*Task objective:*
Starting with the line that contains "The image size is (733, 412).", copy every line through the end of the listing, exactly and only those. No pictures should appear in the copy.

*Entries supplied:*
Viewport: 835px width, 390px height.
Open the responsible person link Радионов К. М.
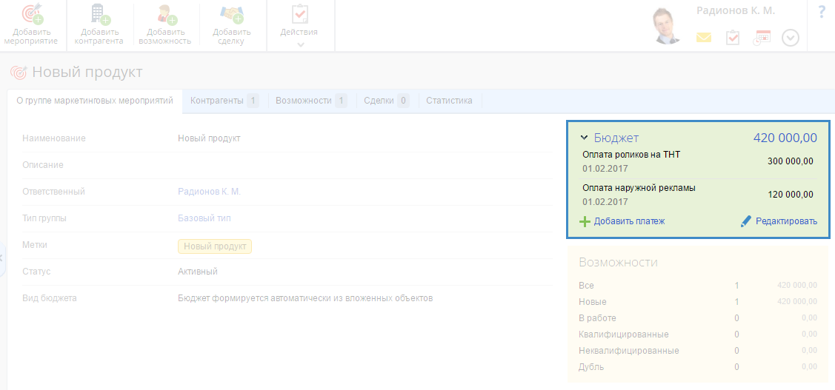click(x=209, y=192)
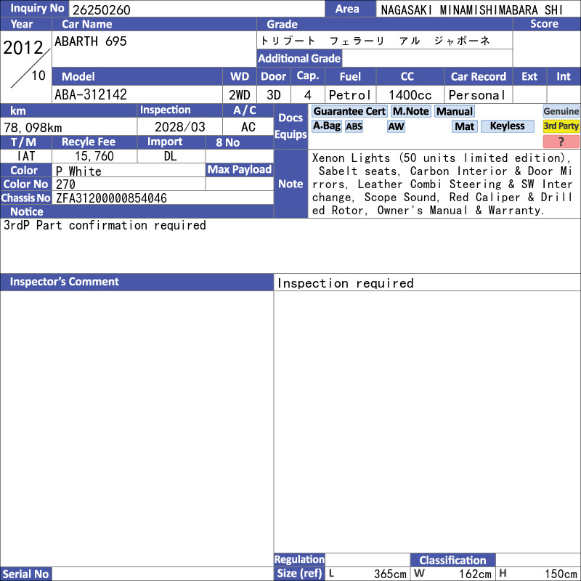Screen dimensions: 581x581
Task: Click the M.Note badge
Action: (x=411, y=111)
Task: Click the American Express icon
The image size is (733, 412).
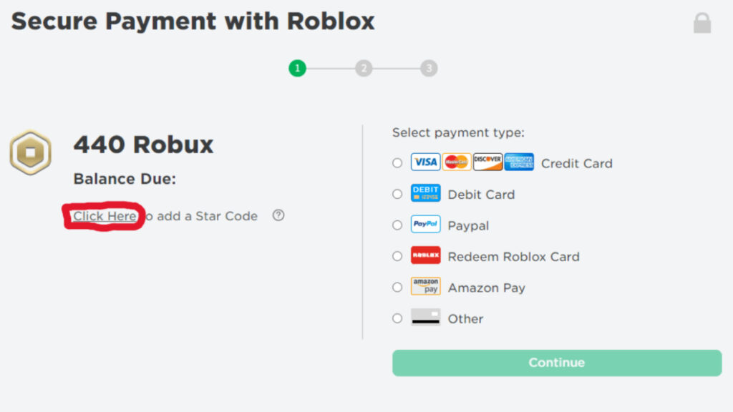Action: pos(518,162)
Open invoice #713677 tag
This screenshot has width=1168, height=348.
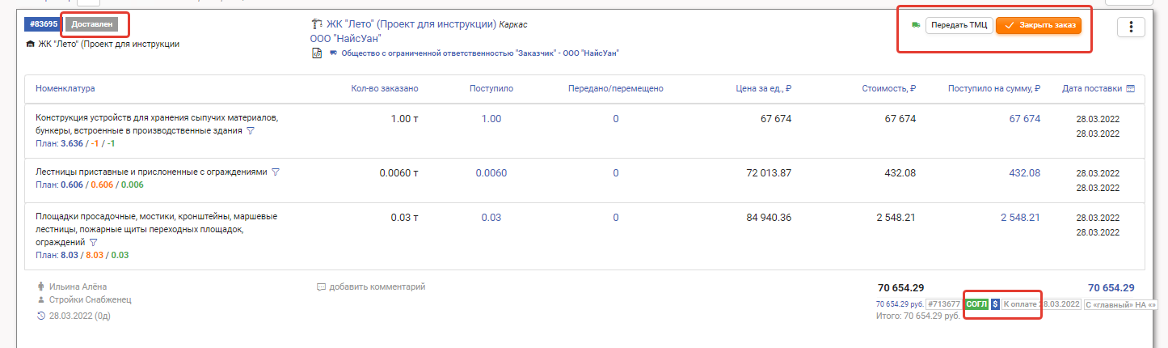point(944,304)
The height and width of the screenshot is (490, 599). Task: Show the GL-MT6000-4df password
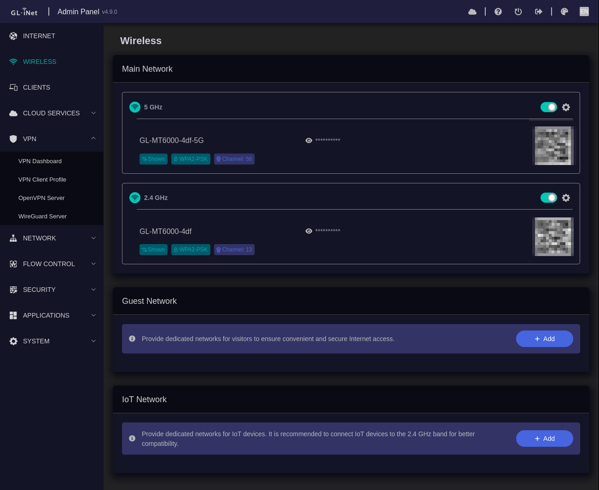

*Task answer:*
The image size is (733, 412).
Action: pos(518,162)
Open invoice #713677 tag
This screenshot has width=1168, height=348.
point(944,304)
The height and width of the screenshot is (490, 599). Task: Show the GL-MT6000-4df password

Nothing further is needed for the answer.